As the road to Siquirres climbs out of Turrialba, the first small town reached is Pavones. A couple of small bars or sodas, (typical small “restaurants” serving local food at low prices) advertise with their names that you are at the “gateway to the Atlantic”, meaning the Caribbean region. To the left, the road offers sweeping views of the Turrialba Volcano, while to the right the land rises steeply to wooded hills. One paved entrance to the right at Pavones leads to the hamlet of San Rafael but soon becomes a steep dirt road that leads ultimately to an excellent bed-and-breakfast place, the Torre Alta Lodge http://www.torrealtalodge.com/
I was very happy to accept an invitation to bird the area from skilled and enthusiastic birdwatchers Andrey Acosta and Steven Aguilar. Steven lives in San Rafael and has detailed knowledge of the area and its bird species, while Andrey is based in Puntarenas.

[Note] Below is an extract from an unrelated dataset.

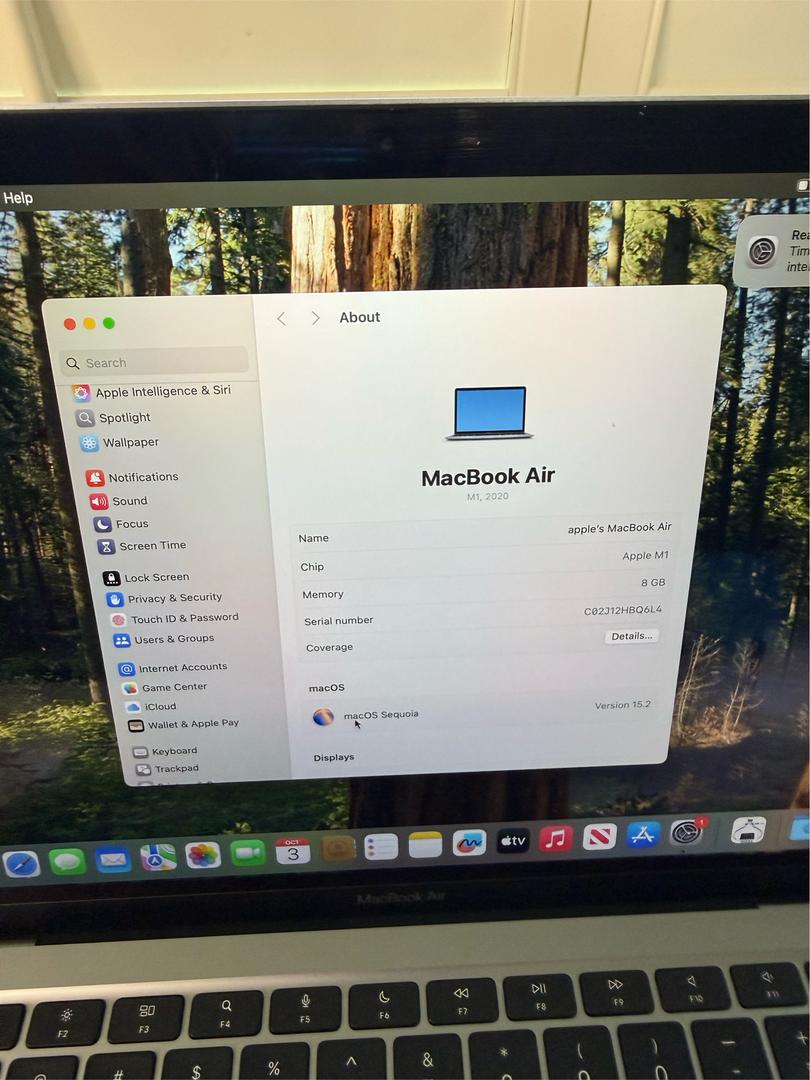Select Spotlight in the sidebar

(x=123, y=418)
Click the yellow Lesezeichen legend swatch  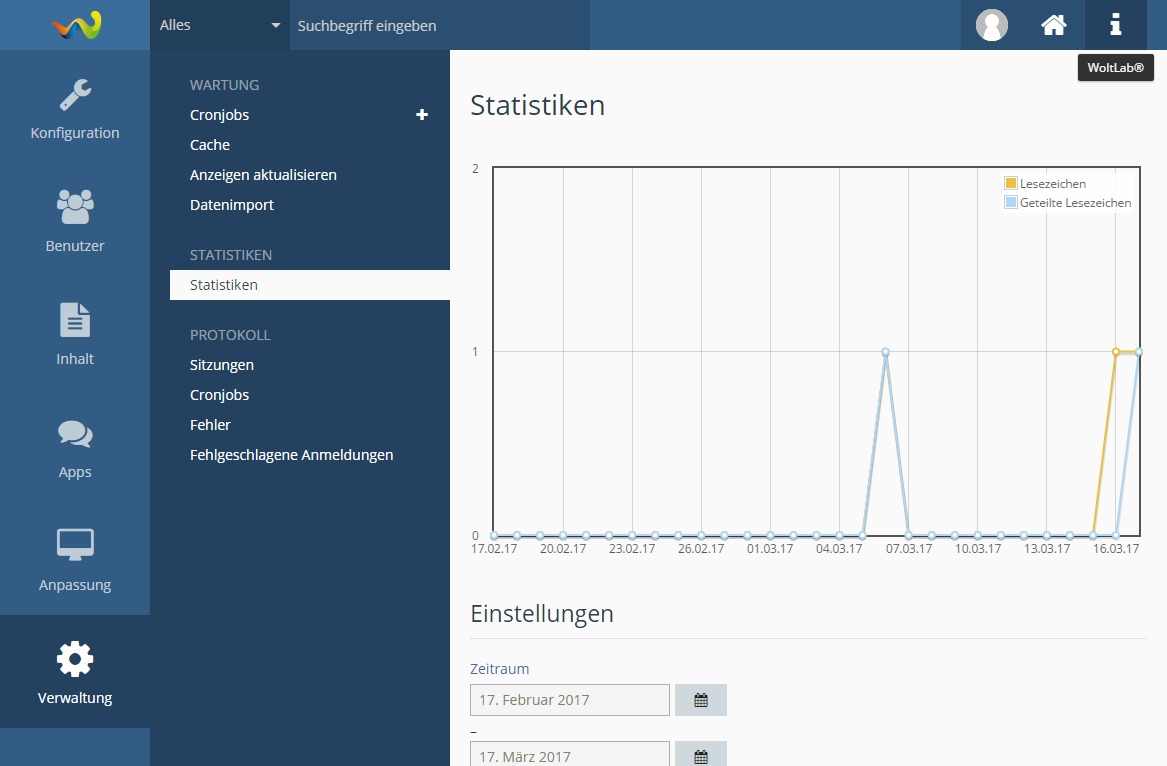click(1011, 183)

Much of our birding took place on the property of the Lodge, where owners Annette and Harry offered us Yorkshire tea and sandwiches! Not really what I expected! Nor did I expect the wide variety of species at a location less than half an hour from Turrialba. My records at eBird show that I picked up 5 new species (4 of them at or close to Torre Alta) for my own life list for Costa Rica: Black Hawk-eagle, Russet Antshrike, Slaty Antwren and Least Flycatcher. The latter was not really new to me in Costa Rica, but had simply gone unrecorded, but the others were definitely exciting new species. Unfortunately, my views of the antshrike and the antwren were very fleeting and I would not have been able to identify them without the aid of Andrey and Steven. The Black Hawk-eagle (Spizaetus tyrannus) was much more cooperative and soared above us, calling loudly, for a good long while.
Steven Aguilar (well-named, since águila is Spanish for eagle!)was able to catch it in the photo below:
After a recent near miss with the Ornate Hawk-eagle, this was my first look at one of Costa Rica’s three Spizaetus species. I’m going to have to check all soaring vultures very carefully in future to see if this darkly patterned bird is among them.